* Set task
Pull out every line of the entries that contains the string "hole".

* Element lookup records
◇ ◇ ◇ ◇ ◇ ◇ ◇

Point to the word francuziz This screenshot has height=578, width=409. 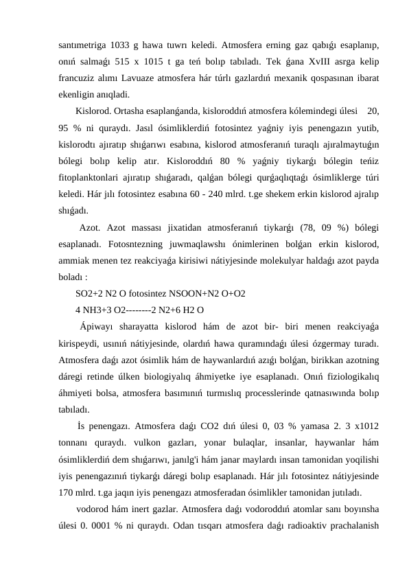click(78, 78)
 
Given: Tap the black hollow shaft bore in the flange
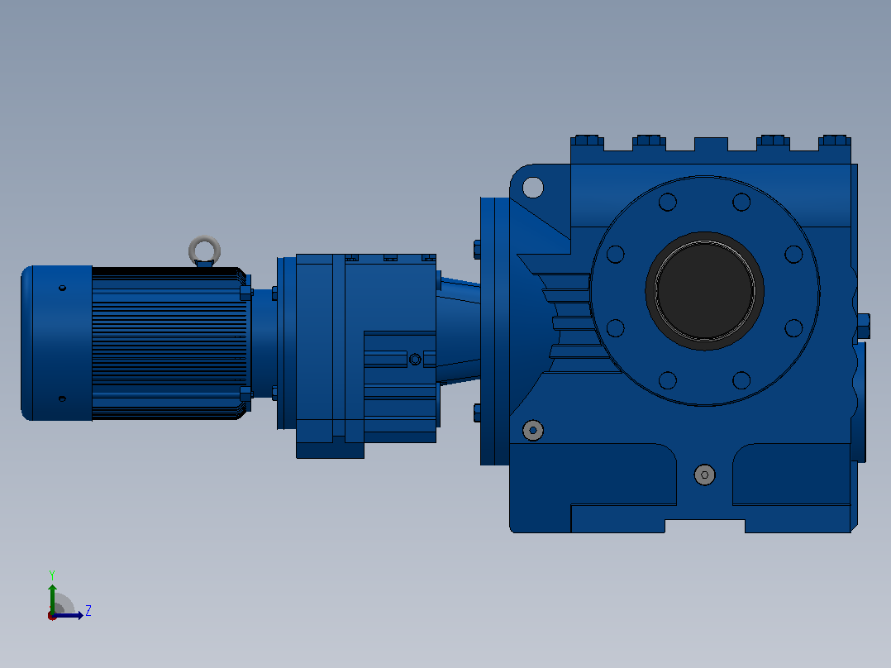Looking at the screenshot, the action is click(x=704, y=290).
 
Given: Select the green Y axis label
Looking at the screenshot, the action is click(x=52, y=575).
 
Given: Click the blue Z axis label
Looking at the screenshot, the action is click(x=88, y=611).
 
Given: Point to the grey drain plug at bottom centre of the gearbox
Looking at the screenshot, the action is click(x=704, y=475).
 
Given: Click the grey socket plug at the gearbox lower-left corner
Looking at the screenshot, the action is click(x=533, y=431).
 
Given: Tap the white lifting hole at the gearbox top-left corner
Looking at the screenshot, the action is click(x=533, y=187).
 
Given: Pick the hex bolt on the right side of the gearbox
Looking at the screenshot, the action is click(x=862, y=327).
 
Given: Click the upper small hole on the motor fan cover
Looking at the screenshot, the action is click(x=63, y=289).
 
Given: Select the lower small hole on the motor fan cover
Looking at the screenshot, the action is click(x=63, y=398).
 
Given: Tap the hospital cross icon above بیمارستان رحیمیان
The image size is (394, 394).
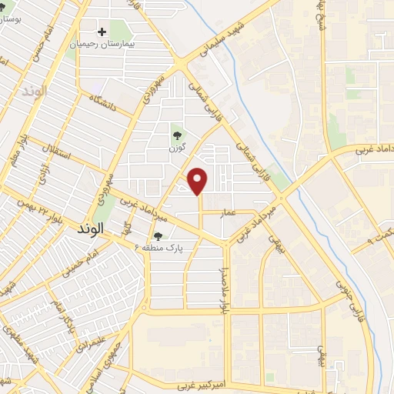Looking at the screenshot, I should (x=102, y=32).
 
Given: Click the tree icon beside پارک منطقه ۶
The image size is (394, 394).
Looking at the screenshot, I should (x=159, y=236).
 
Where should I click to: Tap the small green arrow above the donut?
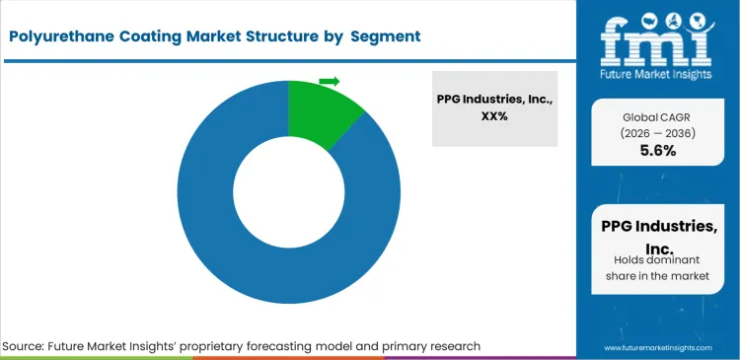pyautogui.click(x=330, y=81)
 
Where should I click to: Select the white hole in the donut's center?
pyautogui.click(x=287, y=193)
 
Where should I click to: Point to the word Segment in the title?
pyautogui.click(x=386, y=36)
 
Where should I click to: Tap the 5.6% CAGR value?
pyautogui.click(x=657, y=151)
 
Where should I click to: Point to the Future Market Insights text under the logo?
pyautogui.click(x=657, y=75)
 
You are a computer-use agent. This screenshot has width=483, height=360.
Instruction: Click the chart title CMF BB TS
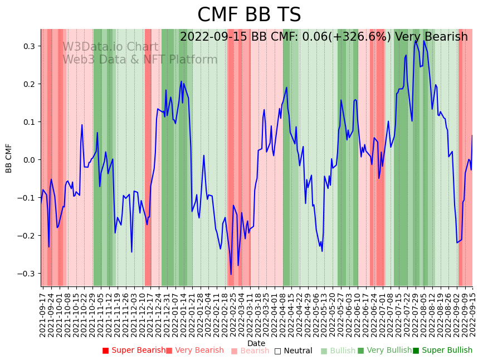pos(249,15)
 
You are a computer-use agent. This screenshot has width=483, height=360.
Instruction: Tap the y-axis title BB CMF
pos(9,158)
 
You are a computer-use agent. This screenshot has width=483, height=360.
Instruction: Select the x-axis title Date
pos(256,343)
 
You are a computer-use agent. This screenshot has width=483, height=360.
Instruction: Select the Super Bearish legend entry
pos(134,351)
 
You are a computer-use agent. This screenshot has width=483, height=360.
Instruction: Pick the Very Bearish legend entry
pos(195,351)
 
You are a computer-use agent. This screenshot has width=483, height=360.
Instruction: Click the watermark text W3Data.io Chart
pos(110,47)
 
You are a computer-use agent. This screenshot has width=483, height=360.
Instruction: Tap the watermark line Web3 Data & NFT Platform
pos(140,60)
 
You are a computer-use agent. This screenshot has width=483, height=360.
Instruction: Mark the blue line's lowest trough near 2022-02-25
pos(231,274)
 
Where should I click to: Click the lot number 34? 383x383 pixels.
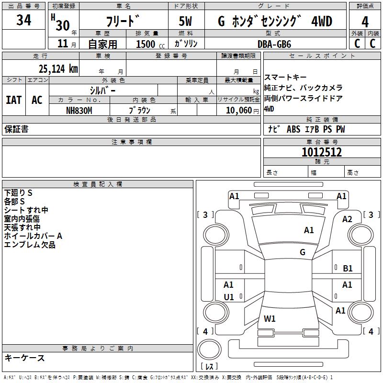[x=24, y=20]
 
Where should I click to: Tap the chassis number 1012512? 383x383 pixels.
[x=321, y=152]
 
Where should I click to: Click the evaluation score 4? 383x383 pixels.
[x=365, y=22]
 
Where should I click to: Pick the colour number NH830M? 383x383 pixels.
[x=79, y=110]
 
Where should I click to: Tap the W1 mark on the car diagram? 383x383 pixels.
[x=270, y=318]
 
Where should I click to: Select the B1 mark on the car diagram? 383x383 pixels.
[x=348, y=269]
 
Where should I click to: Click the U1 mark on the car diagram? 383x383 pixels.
[x=229, y=297]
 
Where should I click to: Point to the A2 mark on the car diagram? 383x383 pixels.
[x=347, y=219]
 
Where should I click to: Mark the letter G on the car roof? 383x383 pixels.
[x=303, y=252]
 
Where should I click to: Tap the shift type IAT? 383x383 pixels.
[x=13, y=100]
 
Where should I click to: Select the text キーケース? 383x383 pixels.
[x=25, y=358]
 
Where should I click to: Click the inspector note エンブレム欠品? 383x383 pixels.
[x=30, y=245]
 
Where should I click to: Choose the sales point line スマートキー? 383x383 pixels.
[x=285, y=78]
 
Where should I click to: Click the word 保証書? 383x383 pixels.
[x=16, y=129]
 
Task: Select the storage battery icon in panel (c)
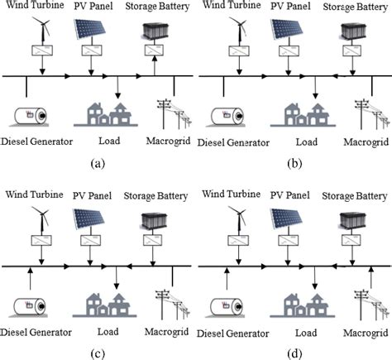click(x=152, y=221)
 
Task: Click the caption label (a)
click(x=97, y=162)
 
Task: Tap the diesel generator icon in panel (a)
click(x=29, y=114)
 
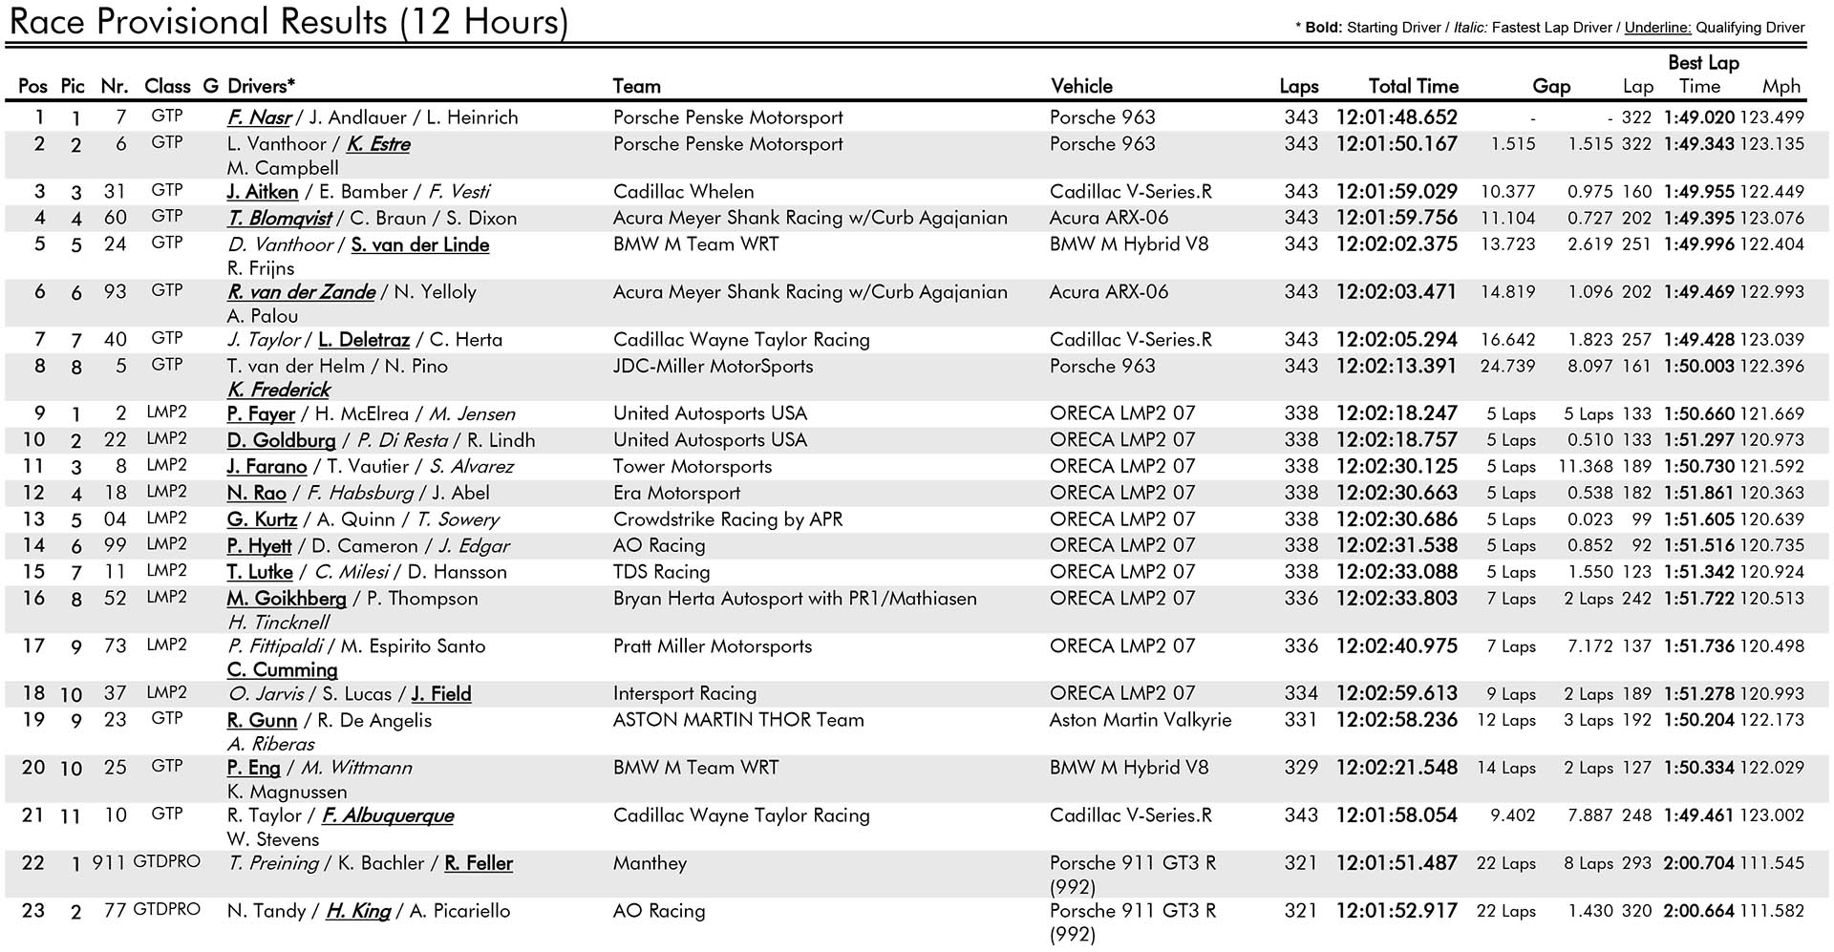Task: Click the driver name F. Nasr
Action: pos(259,117)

◇ ◇ ◇ ◇ ◇ ◇ ◇

* Answer for the task
Given: Tap the white lifting hole at the gearbox top-left corner
Given: Click the upper small hole on the motor fan cover
Given: Select the lower small hole on the motor fan cover
Where should I click to: Select the white hole in the donut's center?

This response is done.